◆ What you are asked to do
Duplicate the rows below word for word, from the line containing "The width and height of the screenshot is (1164, 563)." through the line containing "Open the Parameter", including both of those lines.

(Source rows)
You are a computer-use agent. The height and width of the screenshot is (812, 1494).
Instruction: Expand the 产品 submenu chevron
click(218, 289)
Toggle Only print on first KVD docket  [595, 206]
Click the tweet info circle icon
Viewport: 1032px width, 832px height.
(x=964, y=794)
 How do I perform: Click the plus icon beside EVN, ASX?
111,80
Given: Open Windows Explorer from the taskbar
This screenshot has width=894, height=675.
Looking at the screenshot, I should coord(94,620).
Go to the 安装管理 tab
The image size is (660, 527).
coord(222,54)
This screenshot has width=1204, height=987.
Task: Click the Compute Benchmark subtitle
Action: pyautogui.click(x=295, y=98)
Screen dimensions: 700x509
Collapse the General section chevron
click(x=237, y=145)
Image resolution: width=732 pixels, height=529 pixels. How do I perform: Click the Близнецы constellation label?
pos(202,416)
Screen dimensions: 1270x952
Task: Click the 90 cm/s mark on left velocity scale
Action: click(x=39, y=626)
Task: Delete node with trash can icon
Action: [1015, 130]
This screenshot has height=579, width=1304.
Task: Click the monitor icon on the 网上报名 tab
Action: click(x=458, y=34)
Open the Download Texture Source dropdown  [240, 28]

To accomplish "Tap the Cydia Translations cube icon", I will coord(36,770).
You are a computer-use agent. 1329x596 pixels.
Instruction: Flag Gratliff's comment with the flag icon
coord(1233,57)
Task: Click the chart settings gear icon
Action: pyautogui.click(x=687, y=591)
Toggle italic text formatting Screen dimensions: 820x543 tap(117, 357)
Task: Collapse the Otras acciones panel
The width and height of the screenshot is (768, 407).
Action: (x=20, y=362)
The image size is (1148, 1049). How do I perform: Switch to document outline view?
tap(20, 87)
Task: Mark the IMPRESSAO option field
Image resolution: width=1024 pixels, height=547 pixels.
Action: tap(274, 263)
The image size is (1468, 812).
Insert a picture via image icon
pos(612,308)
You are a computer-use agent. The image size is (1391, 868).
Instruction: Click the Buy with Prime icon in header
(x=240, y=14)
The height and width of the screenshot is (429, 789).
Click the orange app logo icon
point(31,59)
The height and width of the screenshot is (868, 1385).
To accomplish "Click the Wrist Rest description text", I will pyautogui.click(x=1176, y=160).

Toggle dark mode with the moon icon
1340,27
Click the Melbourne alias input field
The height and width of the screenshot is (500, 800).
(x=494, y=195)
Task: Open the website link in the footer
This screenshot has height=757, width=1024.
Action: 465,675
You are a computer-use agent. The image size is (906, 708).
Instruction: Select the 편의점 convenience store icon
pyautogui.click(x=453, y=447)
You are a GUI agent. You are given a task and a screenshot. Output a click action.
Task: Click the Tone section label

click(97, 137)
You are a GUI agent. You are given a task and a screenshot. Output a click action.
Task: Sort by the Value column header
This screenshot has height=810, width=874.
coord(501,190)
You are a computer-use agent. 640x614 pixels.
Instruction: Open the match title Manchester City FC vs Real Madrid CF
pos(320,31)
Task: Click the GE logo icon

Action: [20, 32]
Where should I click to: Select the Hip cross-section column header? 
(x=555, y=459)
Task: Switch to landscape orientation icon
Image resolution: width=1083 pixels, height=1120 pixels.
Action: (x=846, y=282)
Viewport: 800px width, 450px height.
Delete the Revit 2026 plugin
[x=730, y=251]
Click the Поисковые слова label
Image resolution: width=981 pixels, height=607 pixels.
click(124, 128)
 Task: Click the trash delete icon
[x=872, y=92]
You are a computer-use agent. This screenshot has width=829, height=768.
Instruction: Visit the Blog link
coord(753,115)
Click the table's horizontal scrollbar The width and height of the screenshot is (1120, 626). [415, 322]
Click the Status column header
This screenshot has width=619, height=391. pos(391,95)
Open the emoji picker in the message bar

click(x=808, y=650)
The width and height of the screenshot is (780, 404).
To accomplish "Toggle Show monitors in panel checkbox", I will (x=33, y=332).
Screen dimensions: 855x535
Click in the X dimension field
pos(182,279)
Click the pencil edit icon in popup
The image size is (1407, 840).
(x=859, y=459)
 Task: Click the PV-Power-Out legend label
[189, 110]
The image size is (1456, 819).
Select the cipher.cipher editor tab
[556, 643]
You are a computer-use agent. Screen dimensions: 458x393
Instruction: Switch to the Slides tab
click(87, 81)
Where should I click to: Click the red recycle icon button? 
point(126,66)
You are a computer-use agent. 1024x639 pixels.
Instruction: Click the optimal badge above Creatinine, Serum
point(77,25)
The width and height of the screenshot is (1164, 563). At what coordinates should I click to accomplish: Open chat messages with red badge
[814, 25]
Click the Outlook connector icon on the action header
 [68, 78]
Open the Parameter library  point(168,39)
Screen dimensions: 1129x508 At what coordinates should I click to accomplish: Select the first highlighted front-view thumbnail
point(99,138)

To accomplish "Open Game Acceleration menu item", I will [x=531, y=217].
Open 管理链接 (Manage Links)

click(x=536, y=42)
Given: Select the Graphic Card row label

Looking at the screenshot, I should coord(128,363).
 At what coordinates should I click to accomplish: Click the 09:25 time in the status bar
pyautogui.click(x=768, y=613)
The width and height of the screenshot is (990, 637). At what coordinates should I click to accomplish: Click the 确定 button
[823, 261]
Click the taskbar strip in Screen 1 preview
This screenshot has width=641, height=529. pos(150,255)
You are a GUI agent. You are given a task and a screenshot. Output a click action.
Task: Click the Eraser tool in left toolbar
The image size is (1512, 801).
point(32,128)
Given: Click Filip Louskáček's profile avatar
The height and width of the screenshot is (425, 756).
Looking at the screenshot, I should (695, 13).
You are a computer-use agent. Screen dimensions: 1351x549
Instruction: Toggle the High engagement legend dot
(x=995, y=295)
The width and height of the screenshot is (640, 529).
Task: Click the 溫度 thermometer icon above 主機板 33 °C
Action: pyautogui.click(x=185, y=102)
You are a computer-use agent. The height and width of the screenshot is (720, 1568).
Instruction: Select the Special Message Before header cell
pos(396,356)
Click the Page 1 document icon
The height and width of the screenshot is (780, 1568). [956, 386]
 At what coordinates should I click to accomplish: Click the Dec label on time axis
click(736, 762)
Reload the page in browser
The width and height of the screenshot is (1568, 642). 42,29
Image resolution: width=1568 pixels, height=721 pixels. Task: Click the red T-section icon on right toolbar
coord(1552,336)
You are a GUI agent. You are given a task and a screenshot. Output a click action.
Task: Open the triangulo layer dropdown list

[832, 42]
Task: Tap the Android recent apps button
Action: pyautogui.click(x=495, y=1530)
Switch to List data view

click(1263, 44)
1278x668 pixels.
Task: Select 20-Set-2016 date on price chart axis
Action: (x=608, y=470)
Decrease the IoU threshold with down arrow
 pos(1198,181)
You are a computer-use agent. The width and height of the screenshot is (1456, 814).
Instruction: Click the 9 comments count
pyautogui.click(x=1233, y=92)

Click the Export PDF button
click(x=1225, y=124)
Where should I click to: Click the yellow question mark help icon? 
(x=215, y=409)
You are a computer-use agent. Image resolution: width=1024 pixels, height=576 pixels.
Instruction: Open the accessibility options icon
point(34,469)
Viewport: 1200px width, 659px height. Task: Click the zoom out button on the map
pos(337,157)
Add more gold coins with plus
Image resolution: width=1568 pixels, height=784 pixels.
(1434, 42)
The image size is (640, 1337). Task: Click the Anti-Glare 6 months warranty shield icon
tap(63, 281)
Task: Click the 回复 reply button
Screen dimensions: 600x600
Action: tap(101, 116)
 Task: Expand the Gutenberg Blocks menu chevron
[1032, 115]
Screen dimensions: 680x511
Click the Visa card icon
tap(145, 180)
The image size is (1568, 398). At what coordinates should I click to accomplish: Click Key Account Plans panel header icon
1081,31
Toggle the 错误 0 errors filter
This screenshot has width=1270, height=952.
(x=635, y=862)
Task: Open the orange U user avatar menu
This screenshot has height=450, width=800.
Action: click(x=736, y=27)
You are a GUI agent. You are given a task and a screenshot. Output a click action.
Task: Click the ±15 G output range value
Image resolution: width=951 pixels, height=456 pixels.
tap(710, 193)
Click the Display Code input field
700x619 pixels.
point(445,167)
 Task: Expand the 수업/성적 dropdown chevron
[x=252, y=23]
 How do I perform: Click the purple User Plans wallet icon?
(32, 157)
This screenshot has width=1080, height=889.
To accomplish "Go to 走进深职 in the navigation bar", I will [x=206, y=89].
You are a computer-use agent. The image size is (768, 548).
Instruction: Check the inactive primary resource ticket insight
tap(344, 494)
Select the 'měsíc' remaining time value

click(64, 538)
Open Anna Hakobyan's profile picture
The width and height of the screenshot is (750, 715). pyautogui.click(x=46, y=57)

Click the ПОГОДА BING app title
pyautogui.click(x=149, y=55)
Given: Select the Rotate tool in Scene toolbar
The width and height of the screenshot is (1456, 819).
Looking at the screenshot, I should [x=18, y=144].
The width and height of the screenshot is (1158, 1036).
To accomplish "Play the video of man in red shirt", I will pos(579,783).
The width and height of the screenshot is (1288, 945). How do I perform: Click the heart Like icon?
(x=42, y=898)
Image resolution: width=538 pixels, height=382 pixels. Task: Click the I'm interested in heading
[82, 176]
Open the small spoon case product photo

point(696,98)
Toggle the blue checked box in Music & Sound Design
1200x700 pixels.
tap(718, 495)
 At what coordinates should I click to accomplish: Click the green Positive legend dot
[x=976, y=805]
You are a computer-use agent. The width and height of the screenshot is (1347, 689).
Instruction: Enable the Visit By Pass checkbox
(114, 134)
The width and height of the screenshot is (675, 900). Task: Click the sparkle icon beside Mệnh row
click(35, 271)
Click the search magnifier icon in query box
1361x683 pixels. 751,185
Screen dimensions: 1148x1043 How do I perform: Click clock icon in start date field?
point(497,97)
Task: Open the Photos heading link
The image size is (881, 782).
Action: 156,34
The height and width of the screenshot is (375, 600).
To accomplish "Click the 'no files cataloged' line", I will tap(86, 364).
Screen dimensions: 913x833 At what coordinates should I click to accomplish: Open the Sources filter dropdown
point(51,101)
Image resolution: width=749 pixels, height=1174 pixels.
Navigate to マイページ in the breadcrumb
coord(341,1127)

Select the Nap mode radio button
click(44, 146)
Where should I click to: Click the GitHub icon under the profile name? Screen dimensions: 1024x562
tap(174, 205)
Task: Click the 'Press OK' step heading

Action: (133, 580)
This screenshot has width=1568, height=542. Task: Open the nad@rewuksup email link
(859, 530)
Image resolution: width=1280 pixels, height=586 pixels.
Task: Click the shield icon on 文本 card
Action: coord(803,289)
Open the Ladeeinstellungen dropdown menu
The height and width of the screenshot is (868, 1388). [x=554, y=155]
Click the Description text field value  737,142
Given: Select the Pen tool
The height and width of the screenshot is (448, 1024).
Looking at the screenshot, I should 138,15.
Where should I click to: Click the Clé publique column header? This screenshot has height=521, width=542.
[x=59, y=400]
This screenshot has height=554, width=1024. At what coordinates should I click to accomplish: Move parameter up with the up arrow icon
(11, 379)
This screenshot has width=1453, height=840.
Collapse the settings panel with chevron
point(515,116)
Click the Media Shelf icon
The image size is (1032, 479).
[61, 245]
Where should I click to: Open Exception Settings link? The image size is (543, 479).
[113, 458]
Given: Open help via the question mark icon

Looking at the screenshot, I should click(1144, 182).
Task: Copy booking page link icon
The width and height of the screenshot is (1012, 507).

◆ The solution
The width and height of the screenshot is (1164, 563). At what coordinates should I click to accomplish: Open chat messages with red badge
[814, 25]
Click the Outlook connector icon on the action header
 [68, 78]
Open the Parameter library  point(168,39)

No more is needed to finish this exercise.